14 Ocak 1976 Tarihli Ders
Savaş ve iktidar. - Felsefe ve iktidarın sınırları. - Hukuk ve kraliyet iktidarı. - Yasa, egemenlik ve uyruklaştırma. iktidarın analitiği: yöntem soruları. - Hükümranlık kuramı. – Disiplinci iktidar. – Kural ve norm.

1970-71'den bu yana üzerinde gezinmeye çalıştığım şey, iktidarın "nasıl"ıydı.
İktidar ilişkilerinin gerçeklik söylemlerini üretmek için seferber ettiği hukuk kuralları nelerdir?

…o gerçekliği talep eden ve işleyişi için buna gereksinimi olan iktidar tarafından gerçekliği üretmeye zorunlu kılınırız. (s. 38)

Batıda hukuk kraliyet siparişinin hukukudur. (s. 40)

Hukuka, kanımca, yerleştirilmesi gereken bir yasallık açısından değil, kullandığı uyruklaştırma usulleri açısından bakmak gerekir. (s. 41)

…iktidarın yukarıya doğru bir çözümlemesini yapmak gerekecek, (s. 44)

Hükümranlık kuramı, bedenler ve bedenlerin ne eylediğinden çok toprak ve toprağın ürünleri üzerinde uygulamada olan bir iktidar biçimine bağlıdır. (s. 49)

21 Ocak 1976 Tarihli Ders
Hükümranlık kuramı ve egemenlik kurucular. - İktidar ilişkilerinin çözümleyicisi olarak savaş. - Toplumun ikili yapısı. – Tarihsel-siyasal söylem, kesintisiz savaşın söylemi. - Diyalektik ve diyalektiğin kodlamaları. – Irklar savaşımının söylemi ve bunun transkripsiyonları.

…disiplinlere ve bunlara bağlı olan bütün bilme ve iktidar etmenlerine karşı bir şey ileri sürmek istendiğinde somut olarak ne yapılıyor?
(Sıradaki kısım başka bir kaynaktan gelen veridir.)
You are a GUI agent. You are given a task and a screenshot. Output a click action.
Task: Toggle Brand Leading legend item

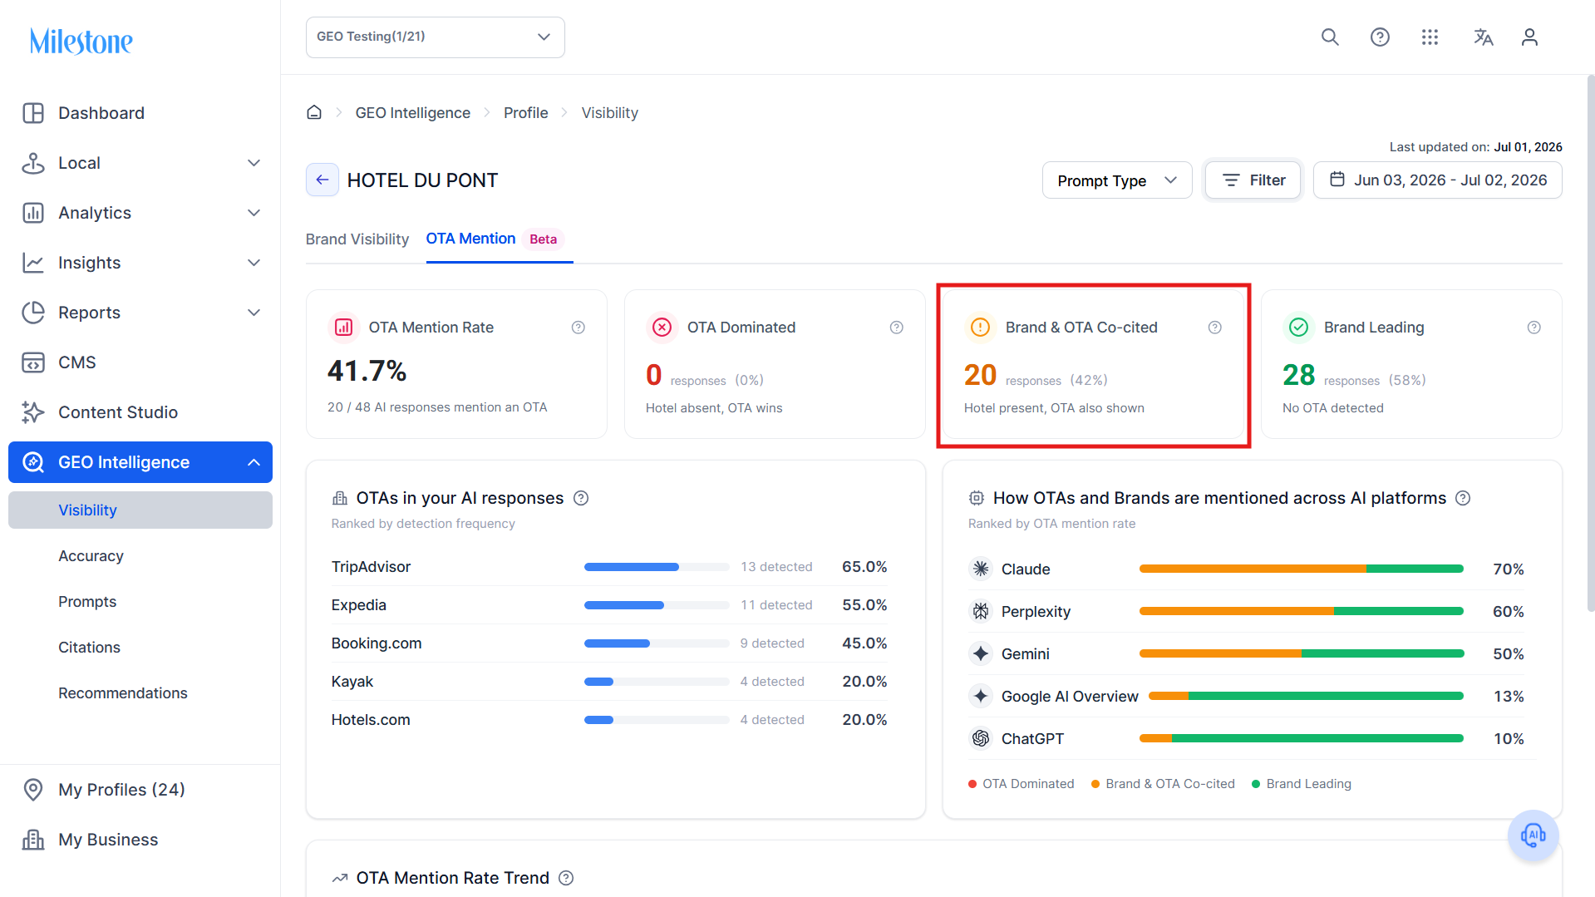(x=1302, y=784)
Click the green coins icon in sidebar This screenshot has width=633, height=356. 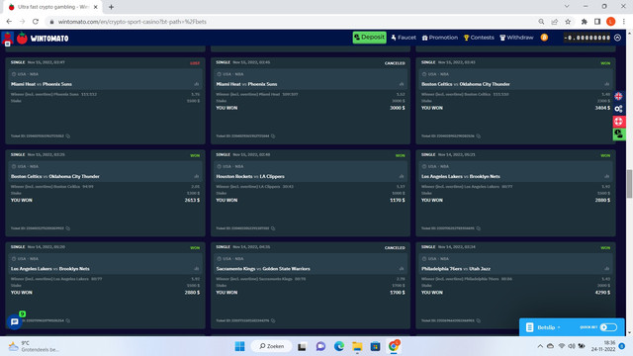click(618, 134)
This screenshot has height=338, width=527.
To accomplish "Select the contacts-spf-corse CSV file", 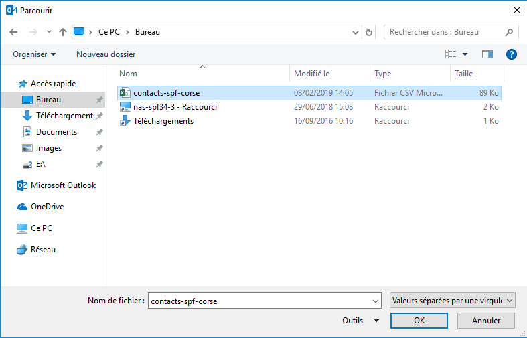I will click(x=166, y=93).
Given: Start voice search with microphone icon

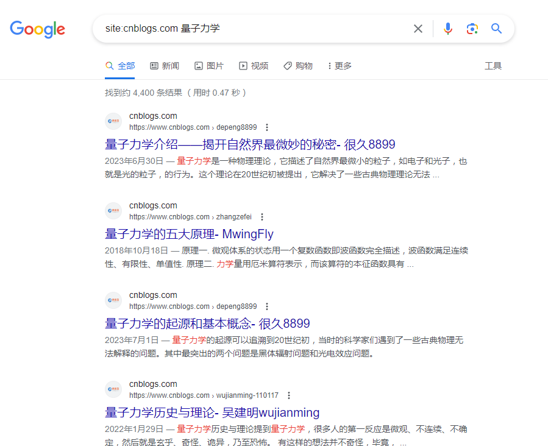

Hayatta ne yapılıyor? Yüksek memurlar sendikası ve bunun gibi başka kurumlar ne yapıyorlar? Tam da o hukuku, gerçekte hükümdarlığın hukuku olan şu ünlü biçimsel, burjuva hukukunu yardıma çağırmaktan başka ne yapıyoruz? (s. 53)

Hükümranlık, uyruktan uyruğa yönelen, uyruklar arasındaki siyasal ilişkiyi kuran kuramdır.
…başlangıçta kendisini sayısız iktidarla donatır, bunlar sözcüğün siyasal anlamında güç değil fakat olanaklar, yetkeler, yeterliklerdir. (s. 55)

Uyruk, iktidarın birliği ve yasa… (…) …hükümranlık kuramının etkide bulunduğu öğeler bunlar.

Savaş, siyasetin başka yollarla yürütülmesi olabilir, ama siyasetin kendisi başka yollarla sürdürülen savaş değil midir? (s. 59)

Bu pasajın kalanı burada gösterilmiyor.